Material for the task Start Marker

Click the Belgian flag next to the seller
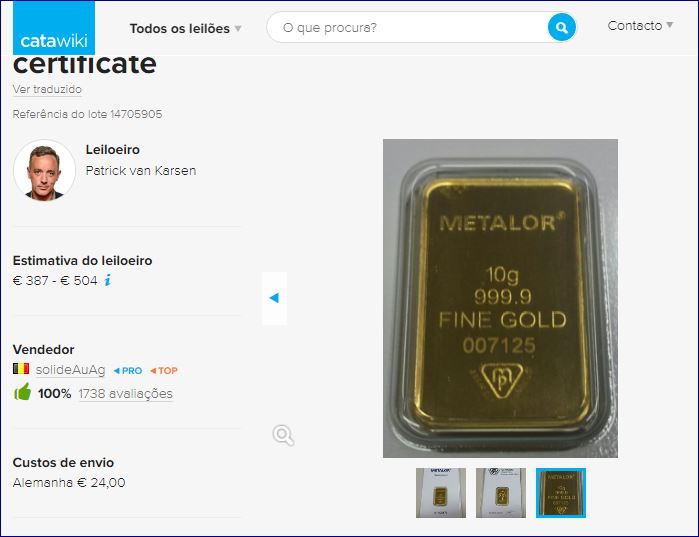This screenshot has width=699, height=537. click(x=21, y=369)
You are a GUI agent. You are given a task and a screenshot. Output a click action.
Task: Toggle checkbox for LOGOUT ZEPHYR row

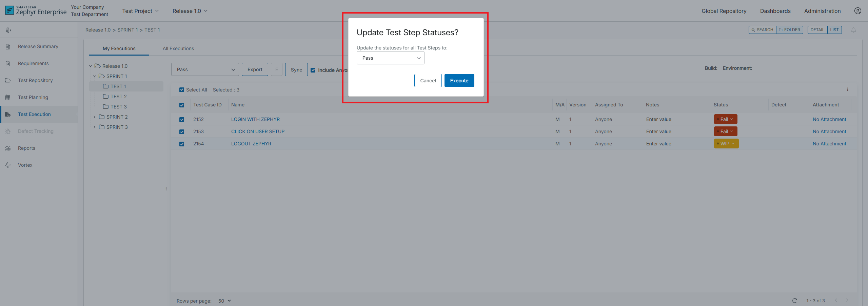pos(182,144)
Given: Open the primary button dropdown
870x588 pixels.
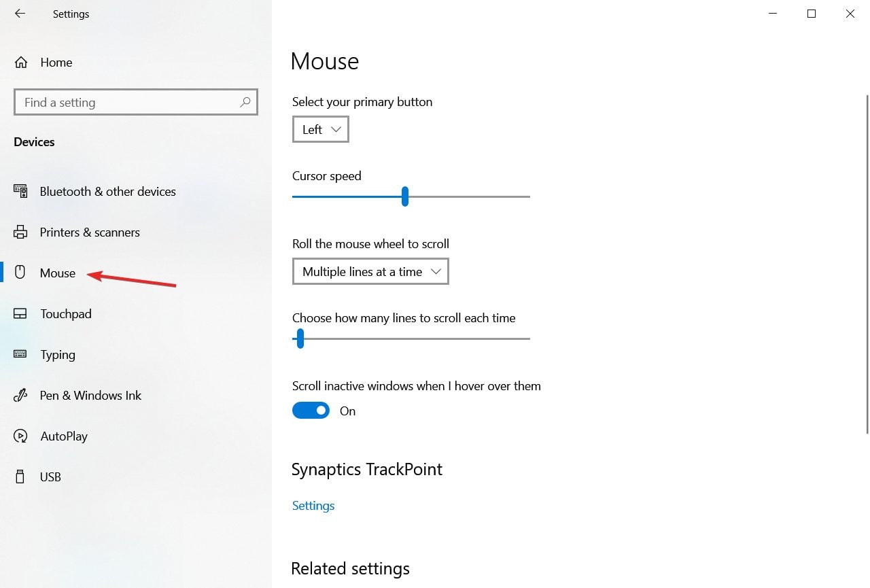Looking at the screenshot, I should [x=321, y=129].
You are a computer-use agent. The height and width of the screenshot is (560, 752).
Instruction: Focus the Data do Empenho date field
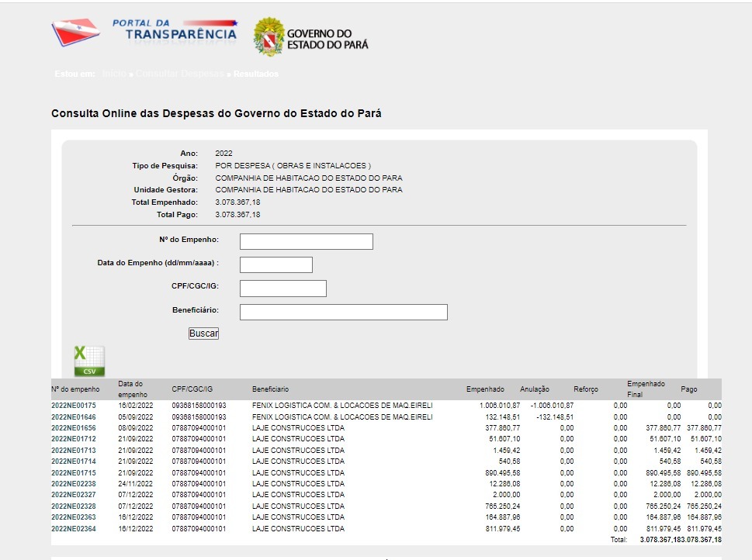276,264
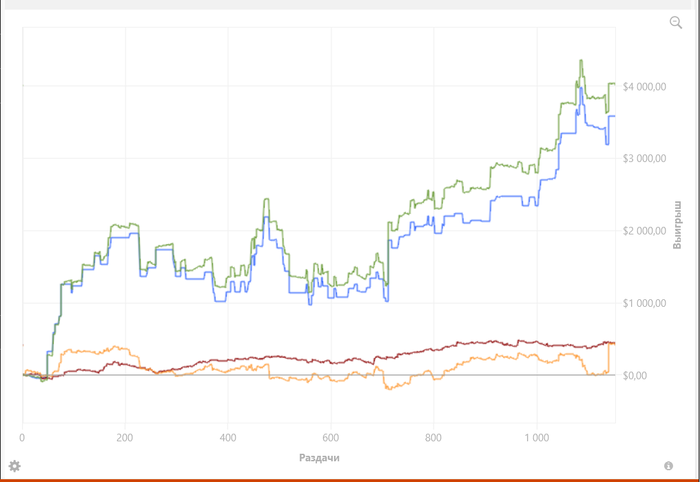Image resolution: width=700 pixels, height=482 pixels.
Task: Click the 1 000 tick on x-axis
Action: (x=536, y=438)
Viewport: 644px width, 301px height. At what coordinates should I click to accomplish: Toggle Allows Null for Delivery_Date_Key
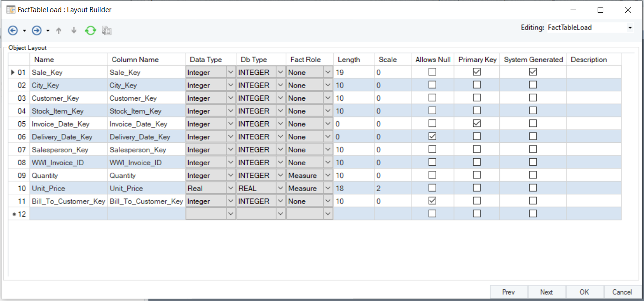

Material for the task End Marker

▸ Exercise requirements
Every line above with the word "agent" is to be copied out.

▸ Finished exercise
You are a GUI agent. You are given a task and a screenshot. Output a click action.
You are a computer-use agent. The height and width of the screenshot is (560, 752).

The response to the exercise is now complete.